And that’s a real world practical solution, or problem, I should say, that we’re going to have to overcome. So I want to hear some of the thoughts about, how do we manage that? What does that look like? Are payers going to be on board with this? And how do we get our patients in need on drug? 

Dr. Mehlhaff: 
I think my office historically has done really well of making sure the key points are in a note, the data is there for a patient. So now the prior authorization people can do their job and submit that, find out if prior authorization is needed. If it is needed, get that prior authorization. And then ultimately, I don’t know, the cherry on top is if I can carve it out in private contracts where we have a dictated rate of reimbursement that we’ve agreed on so that there’s no haggling over it after the fact. 

Dr. Brown: 
Tim, Chris, any thoughts? 

Dr. Richardson: 
I think it helps that it’s an in-office product, if you will. Anytime you’re dealing with the patient’s prescription plan, that always creates just infinitely more headaches. So I think that the buy and bill model definitely, definitely eases a lot of that. Yes, we’re going to have to do appropriate documentation. Yes, there’s going to be a risk to our business model when purchasing high dollar supplies. You want to make sure that you’re actually going to get that back and not be upside down. Those are all easily overcome. 

Dr. Mehlhaff: 
Which we’ve all dealt with with everything we’ve gone through. 

Dr. Richardson: 
Yeah, we’ve done that over and over. So I don’t see a big worry in access, to be quite honest. I think just the geographic is probably the biggest hindrance to access for some patients. But everything else, we’re used to dealing with, and I think we’ll deal with it this time around too. 

Dr.
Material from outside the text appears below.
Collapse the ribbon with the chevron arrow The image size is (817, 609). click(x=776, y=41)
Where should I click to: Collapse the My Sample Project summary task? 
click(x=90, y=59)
Pieczonka: 
I think that we’ve had some very significant challenges with immunotherapy, intravascular availability vis-à-vis access for cost, but I’m hopeful that because this is a device that elutes medicine, it’ll be similar to the spacing products for prostate cancer, and there was not an issue with those. So those are something that kind of like a similar type of thing, that there’s medicine in the device, and that didn’t seem to be an issue. And the immunotherapy things just have been an issue, just to be fully transparent. We’ve had difficulty with patient access with those out of the gate with the medicines that are FDA-approved. 

Dr. Cone: 
I think some of this is going to develop as the market itself develops. Right now, we are really in the first real year-long period of having these much higher dollar products beyond the market standard of care. And three to five years from now, I anticipate that there’ll be a whole lot less pushback. We saw it with… We’ve seen it with many drugs, many imaging things over the years, prostate MRI. All of a sudden, we went from a lot of pushback to, “Yeah, sure, go for it.” 

Dr. Cone: 
And so five years from now, I anticipate that we’re not going to really be dealing with much pushback at all. But some of it, I think, is going to have to do with where products are comparatively priced as to whether insurers are happy to cover them.